Sources of amino acids during digestion and which upon digestion are worth ~4 Calories per gram to us in energy.
Proteins are amino-acid polymers, that is, long chains of chemically bonded amino acid moieties. There are 20 amino acids that are used to make proteins in our bodies. Some of these our bodies can synthesize from other substances, while others we can't synthesize so we must obtain them in our diets (these are called essential amino acids), and yet others we can't synthesize though nonetheless can covert other amino acids into, particularly those amino acids that we obtain in our diets.

In any case, our bodies are not able to start with pure atoms and produce amino acids, but instead do so from nutrients that consist of already nitrogen-containing compounds, that is, a nitrogen source.

As amino acids are the key source of nitrogen-containing molecules, proteins are a key source of nitrogen in our diets. Note, though, that nucleic acids, such as make up our DNA, also consist of nitrogen-containing compounds (known as nucleotides) and these too are synthesized from already nitrogen-containing compounds, that is, as also obtained from our diets in the form of a nitrogen source. Thus, dietary proteins supply both amino acids that we can't synthesize ourselves along with a source of nitrogen from which we can synthesize nitrogen-containing compounds generally, including amino acids and nucleic acids.

As most diets contain sufficient amounts of amino acids, adequate protein intake – particularly for diets that are relatively lacking in animal protein, i.e., those of vegans and vegetarians along with starving individuals – is usually measured in terms of relative amounts of essential amino acids that are ingested.

The above video is Dr.

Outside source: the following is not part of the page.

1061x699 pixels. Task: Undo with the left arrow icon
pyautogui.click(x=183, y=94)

Andrew Weil's take on dietary protein and diet.

The above video provides an overview of the digestion of dietary protein.

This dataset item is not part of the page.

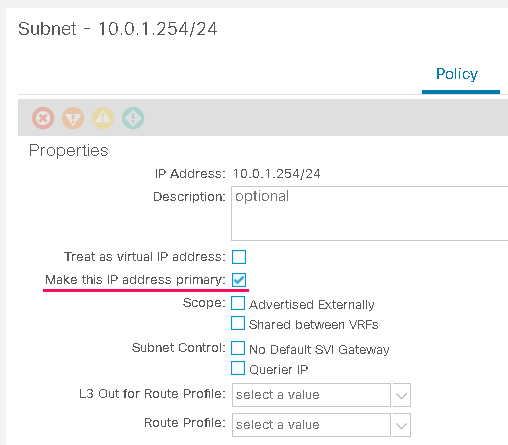Viewport: 508px width, 445px height.
Task: Check the Advertised Externally scope option
Action: [x=238, y=303]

The above video considers just what is a protein as well as amino acids; note that the video doesn't really consider the issues of dietary protein.



Essential amino acids

Protein primary structure constituent that cannot be synthesized by an organism and therefore which must be supplied to an organism such as dietarily.
Essential amino acids are those that we are unable to synthesize within our bodies but must obtain in a more-or-less fully synthesized form within our diets. Absent access in our diets to all required essential amino acids, then our bodies are unable to synthesize all necessary body proteins, resulting in disease.

Good food sources of all of the essential amino acids are described as complete proteins whereas food sources that are deficient in one or more essential amino acids are described instead as incomplete.

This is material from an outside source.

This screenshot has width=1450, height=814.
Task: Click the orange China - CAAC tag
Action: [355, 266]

Most protein from animal sources is "complete" whereas protein from individual plant sources typically is incomplete even if the source is relatively rich in protein overall (plants tend to do this "on purpose" since doing so tends to limit the potential for one or more animal species to specialize on the consumption of a single plant species).

Protein sources of plant origin nonetheless can be "completed" by combining sources which are deficient in one set of essential amino acids with a second source that is deficient in a different set of essential amino acids, e.g., rice and beans.

The above video provides a good introduction to what amino acids and their role in our diets is all about, though beware of the reference at 1:05 to neurotransmitters being proteins (which they are not, as the video in fact provides a correction of).